June 2009 – Good Fences Make Good Neighbors

I have new neighbors and not long ago, we built a fence together. Our horses share a pasture and all is well when they are out grazing on sweet spring grass. However, domestic disputes broke out once the horses returned to the barn at the end of the day. It quickly became clear – after one horse took a beating from another –that a fence was necessary to keep the peace.

Another reason for fence work is Hootchie, an adorable but wily cairn terrier. She is built so low to the ground, even the smallest openings in the fence are an opportunity for the dog to take herself for a walk. In order to avoid what had become Hoochie-hollering dog hunts around the neighborhood, Valorie and her husband Dan, resorted to attaching an empty gas can to the dog’s harness. Although the dog could still scoot under the fence, the gas can kept her tethered close to home.

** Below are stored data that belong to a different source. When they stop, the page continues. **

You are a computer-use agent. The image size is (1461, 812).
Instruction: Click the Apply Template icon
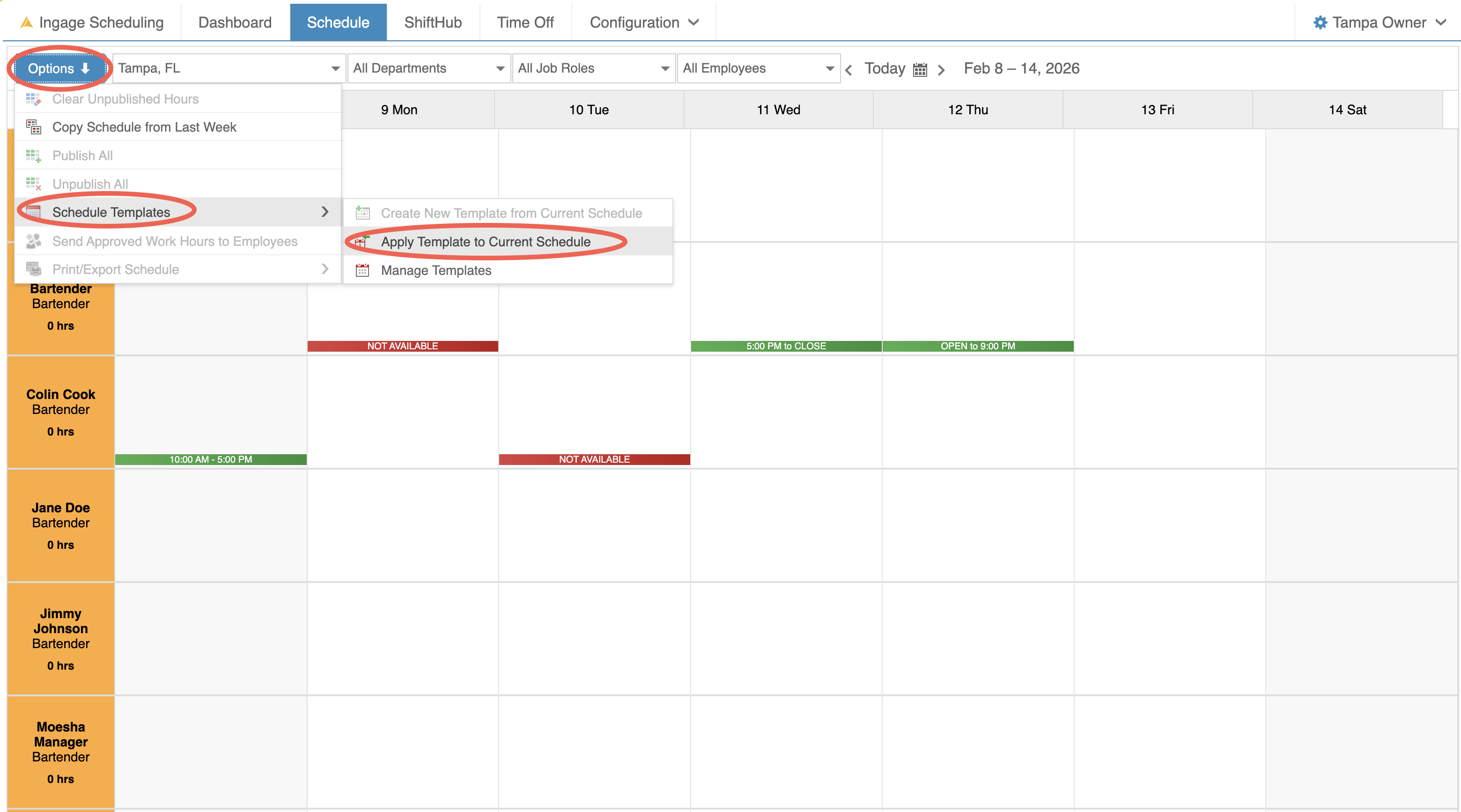click(362, 242)
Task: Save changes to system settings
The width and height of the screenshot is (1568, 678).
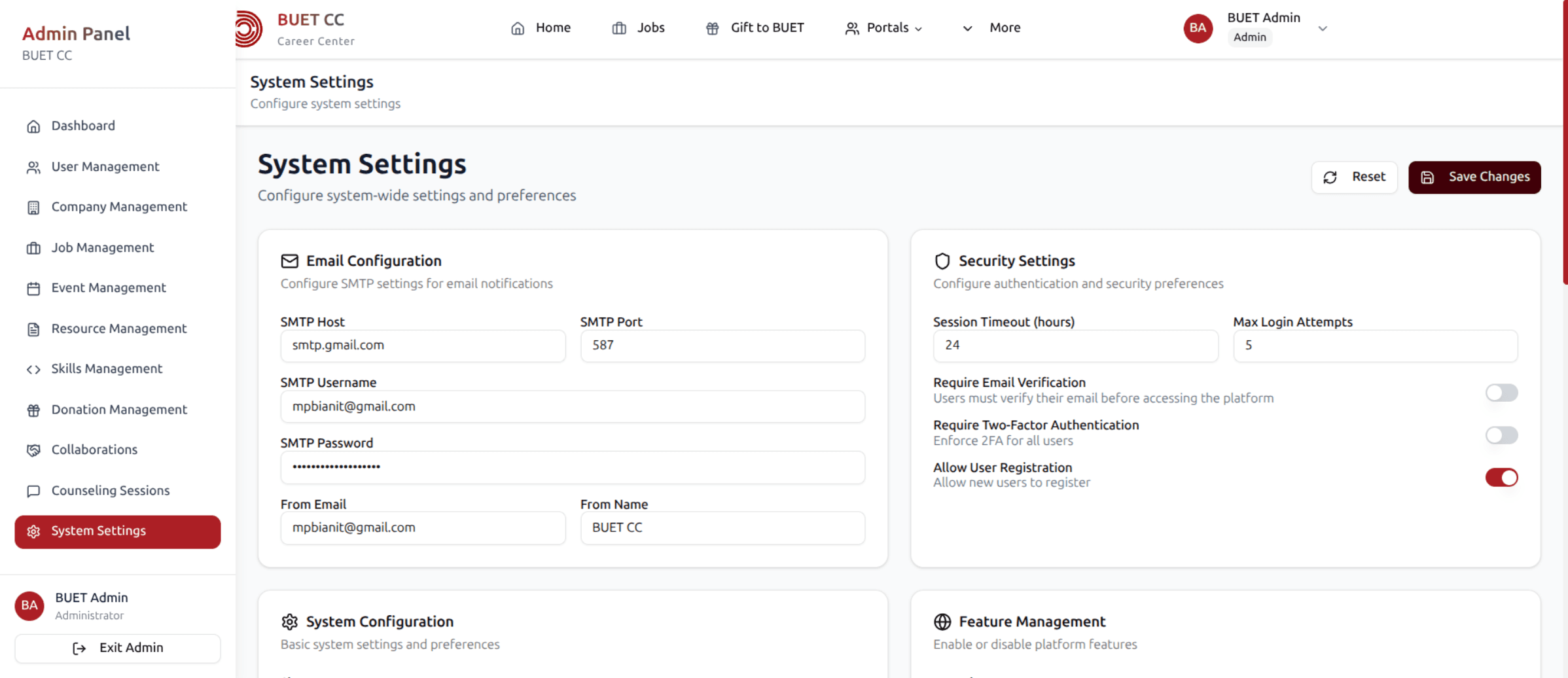Action: [1474, 177]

So between horses and dogs, my neighbor, Valorie Booyer, and our friends, Tom and Tina Victory, and I put on our working gloves to put up and remodel an existing fence.

In reality, Tom built the fence. He just happened to have three women and two dogs as assistants in the project. Tom may be the handiest person I’ve ever met. He has that innate ability of some men to take whatever materials are on hand and create or fix whatever he sets out to do. As for his assistants . . . well, we tried. Tom and Tina used affection and wit to harass one another throughout the day. They are comic proof that just because couples have been married for decades, doesn’t mean they understand each other. Still, the tenderness between them is genuine. Together, Valorie and I moved panels and tried to follow instructions. She prepared bottomless pitchers of iced-tea which slaked our thirst after hours of working under the dazzling sun.

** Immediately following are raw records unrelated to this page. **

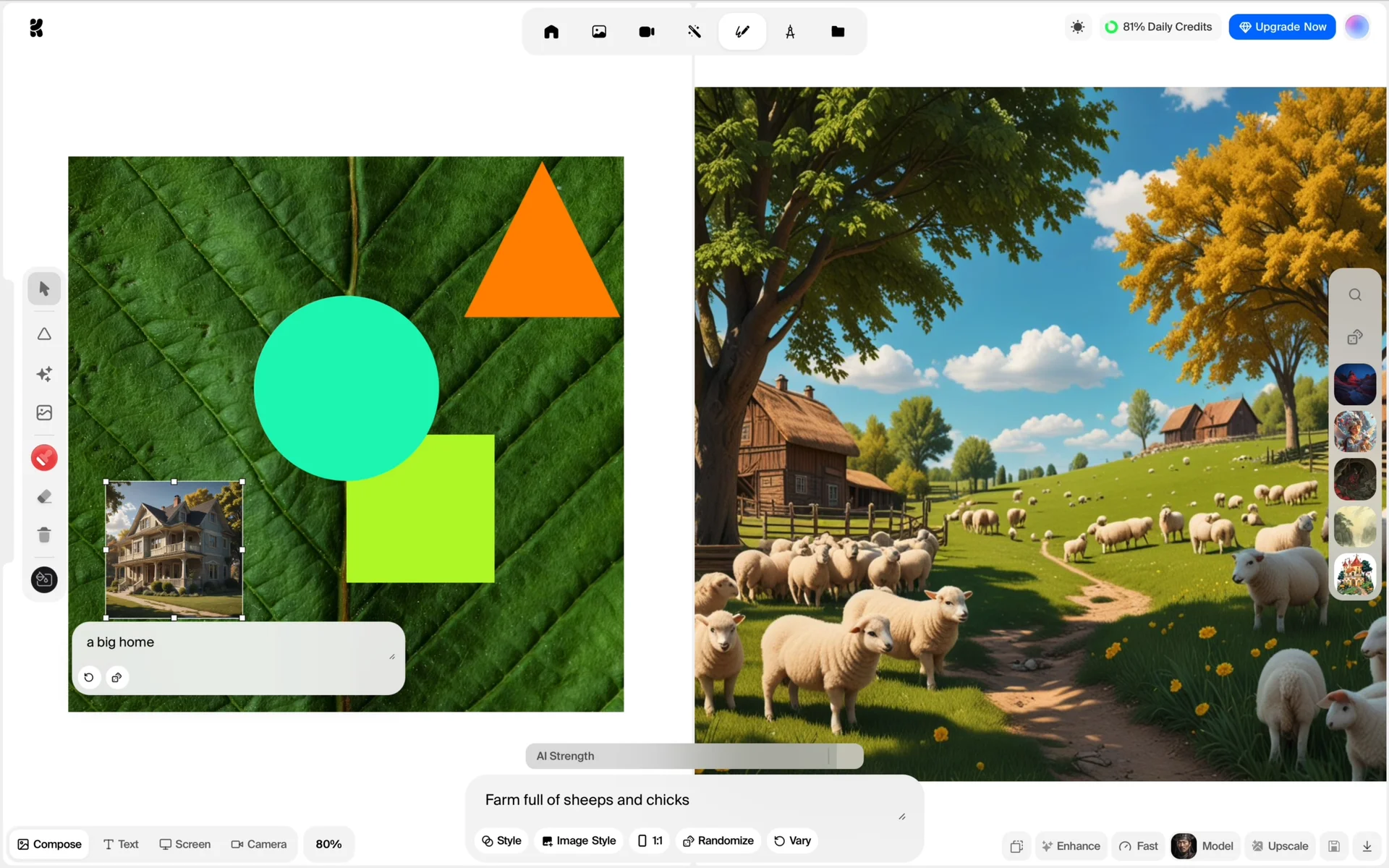Image resolution: width=1389 pixels, height=868 pixels.
Task: Switch to the Camera tab
Action: (x=259, y=844)
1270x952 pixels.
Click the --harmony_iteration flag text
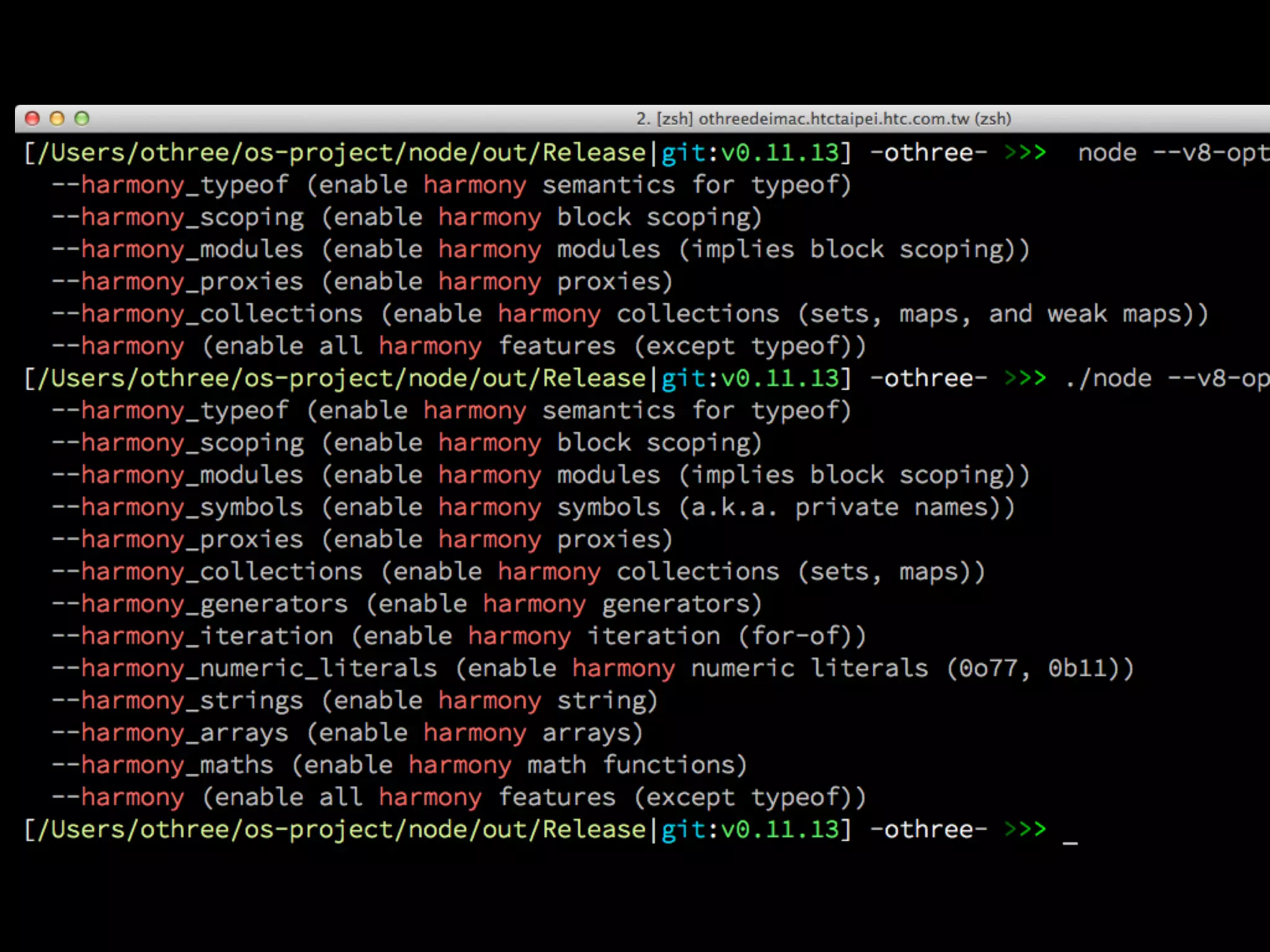[192, 637]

Millie, the year-old Labrador retriever pup, kept stealing tools out of the tool box. The hammer was her favorite with its rubber handle that tasted of salt and grease. Once the hammer was out of reach, she dug into the bag of zip-ties and later tried to tear into a bag of insulators for the electric portion of the fence. Her helpfulness in the project cost us half an hour, some slobbery insulators, and some swear-words mixed in with our chuckles.

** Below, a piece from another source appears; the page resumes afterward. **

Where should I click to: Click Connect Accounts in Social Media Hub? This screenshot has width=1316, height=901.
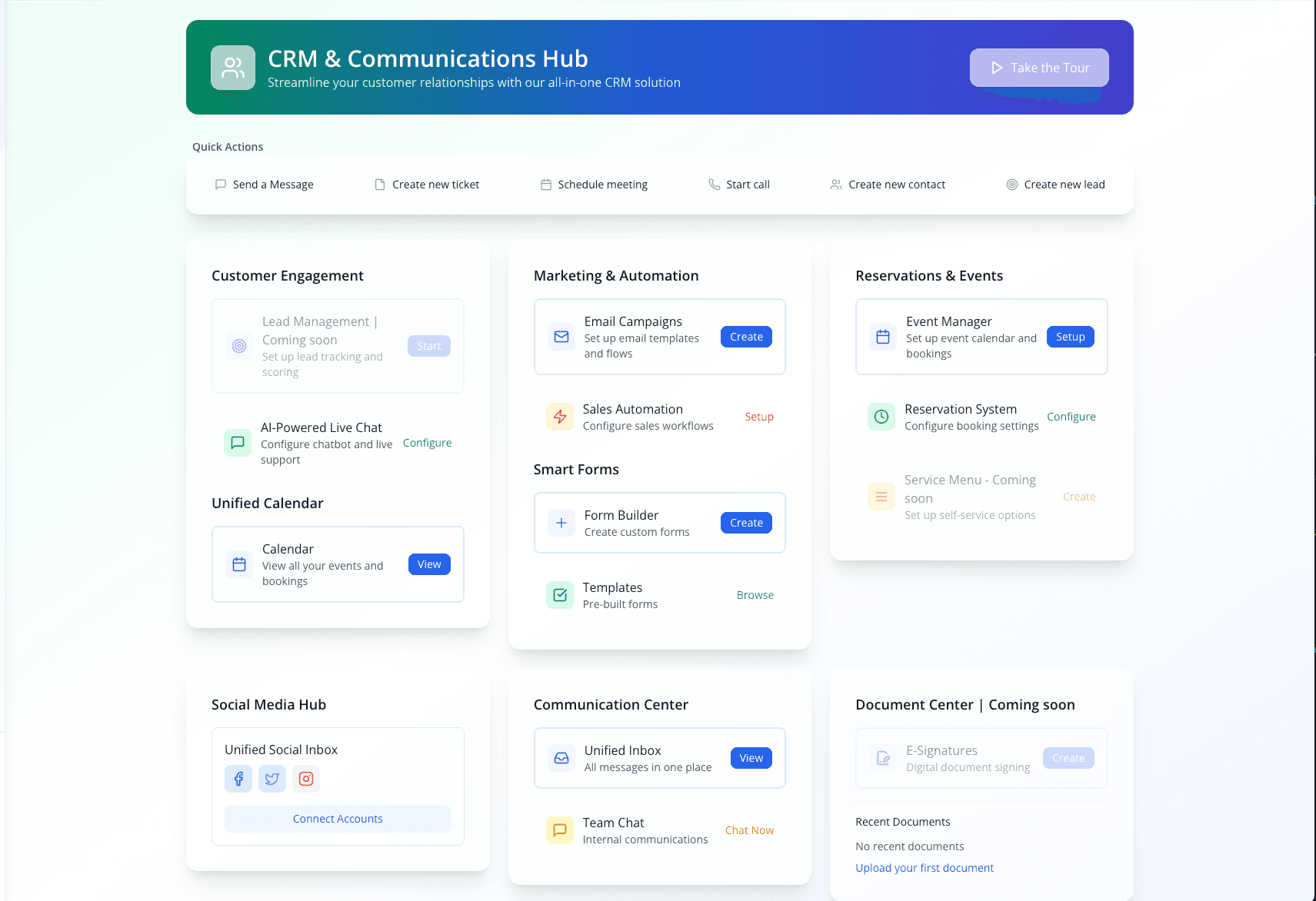(337, 818)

As we worked together under Alaska’s clear blue sky, I thought of Robert Frost’s poem “Mending Wall.” In it, Frost and his neighbor walk the fence line each spring with his neighbor proclaiming that “good fences make good neighbors.” The expression implies that boundaries set between people and properties are a good thing. But Frost argues that “Something there is that doesn’t love a wall,” and he goes on to say “Before I built a wall I’d ask to know, What I was walling in or walling out, And to whom I was like, to give offense.”

Yes, our day of fence-building created the kind of good fence that nurtures neighborly relations between feuding horses. But rather than building any walls, our task forged deeper friendships as we worked and laughed and got dirty together. We ended the day with a last-minute potluck dinner. I ran home and threw together a coleslaw and salad. Valorie and Dan put shish kabobs on the barbecue.  We sat on the porch in a scene reminiscent of the Waltons – complete with evening sunshine, rocking chairs, and a little Hootchie on the side.  We admired our handwork – three sturdy turnouts for the horses and an electric wire along the perimeter of a chain link fence. And we all agreed good fences can indeed make good neighbors.